California, United States [RenewableEnergyWorld.com] This week Governor Schwarzenegger secured a commitment from PG&E to increase the amount of solar net metering allowed in its territory from 2.5 percent to 3.5 percent of peak demand.
Net metering is a simple billing arrangement that allows solar customers to get fair retail credit for the excess electricity their systems generate during daytime hours. Today more than 50,000 California homes and businesses take advantage of the state’s net metering program.
Existing law requires California’s major electric utilities to make net metering available to customers until the total program capacity exceeds 2.5 percent of the utility’s peak demand. Data from the state’s solar rebate program indicates that there may be enough applications to hit the 2.5 percent program cap in PG&E territory as early as the first half of 2010. The commitment from PG&E to raise the cap to 3.5% solves an immediate need to allow continued net metering access in the utility’s territory until state law can be changed.
“With guidance from Governor Schwarzenegger, PG&E has made the decision to go above and beyond current law to support the right of its customers to receive the full economic benefits of going solar.

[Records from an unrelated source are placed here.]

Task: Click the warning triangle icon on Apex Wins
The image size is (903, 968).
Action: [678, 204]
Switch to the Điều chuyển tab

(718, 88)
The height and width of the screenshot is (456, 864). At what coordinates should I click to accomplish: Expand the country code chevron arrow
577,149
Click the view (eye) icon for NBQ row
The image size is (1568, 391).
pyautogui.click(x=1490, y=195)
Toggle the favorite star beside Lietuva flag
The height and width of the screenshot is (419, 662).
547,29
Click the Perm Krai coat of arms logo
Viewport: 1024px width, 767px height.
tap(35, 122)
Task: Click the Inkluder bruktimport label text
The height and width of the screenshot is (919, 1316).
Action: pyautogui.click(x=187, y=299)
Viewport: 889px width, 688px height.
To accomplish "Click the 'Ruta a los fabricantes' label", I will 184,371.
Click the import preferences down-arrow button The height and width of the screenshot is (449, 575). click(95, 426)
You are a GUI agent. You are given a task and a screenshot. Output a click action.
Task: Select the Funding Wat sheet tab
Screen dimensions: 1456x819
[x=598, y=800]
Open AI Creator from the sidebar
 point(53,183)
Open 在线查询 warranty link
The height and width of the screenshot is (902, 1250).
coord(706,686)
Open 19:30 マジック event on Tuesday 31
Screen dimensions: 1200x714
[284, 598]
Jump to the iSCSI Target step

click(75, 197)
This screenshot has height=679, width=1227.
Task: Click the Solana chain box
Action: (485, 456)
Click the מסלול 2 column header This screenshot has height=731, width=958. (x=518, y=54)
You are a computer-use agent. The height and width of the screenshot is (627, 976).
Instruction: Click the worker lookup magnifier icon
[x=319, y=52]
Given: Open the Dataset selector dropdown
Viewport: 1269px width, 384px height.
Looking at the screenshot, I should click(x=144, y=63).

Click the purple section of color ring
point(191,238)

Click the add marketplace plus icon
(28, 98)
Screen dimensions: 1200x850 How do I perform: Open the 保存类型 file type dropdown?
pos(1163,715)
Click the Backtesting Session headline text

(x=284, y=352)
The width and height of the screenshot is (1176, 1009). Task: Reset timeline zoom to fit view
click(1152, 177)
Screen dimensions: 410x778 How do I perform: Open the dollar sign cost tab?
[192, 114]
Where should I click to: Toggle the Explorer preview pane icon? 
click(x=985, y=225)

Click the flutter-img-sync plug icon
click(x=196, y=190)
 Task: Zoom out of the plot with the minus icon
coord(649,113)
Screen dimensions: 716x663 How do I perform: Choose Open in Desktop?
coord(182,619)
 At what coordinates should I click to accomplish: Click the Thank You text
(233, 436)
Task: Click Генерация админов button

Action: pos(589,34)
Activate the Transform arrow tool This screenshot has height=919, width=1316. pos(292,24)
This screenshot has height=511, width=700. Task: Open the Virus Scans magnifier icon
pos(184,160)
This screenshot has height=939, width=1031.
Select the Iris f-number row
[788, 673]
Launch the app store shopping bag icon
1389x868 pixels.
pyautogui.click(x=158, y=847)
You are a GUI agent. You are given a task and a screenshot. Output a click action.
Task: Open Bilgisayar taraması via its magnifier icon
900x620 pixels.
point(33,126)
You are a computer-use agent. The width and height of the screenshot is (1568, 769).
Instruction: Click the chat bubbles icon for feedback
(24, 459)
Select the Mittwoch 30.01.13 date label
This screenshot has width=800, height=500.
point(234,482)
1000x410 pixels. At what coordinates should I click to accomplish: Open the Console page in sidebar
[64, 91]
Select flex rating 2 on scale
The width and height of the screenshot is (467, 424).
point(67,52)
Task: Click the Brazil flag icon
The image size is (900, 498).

We applaud both parties’ impressive leadership on the issue,” said Adam Browning, executive director of Vote Solar.
Browning said that he and other solar advocacy groups such as the Solar Alliance would like the opportunity to “consider eliminating all net metering caps in the 2010 legislative session.” He said such a move would allow maximum private investment in solar to reduce the state’s peak power demand and harmful carbon emissions.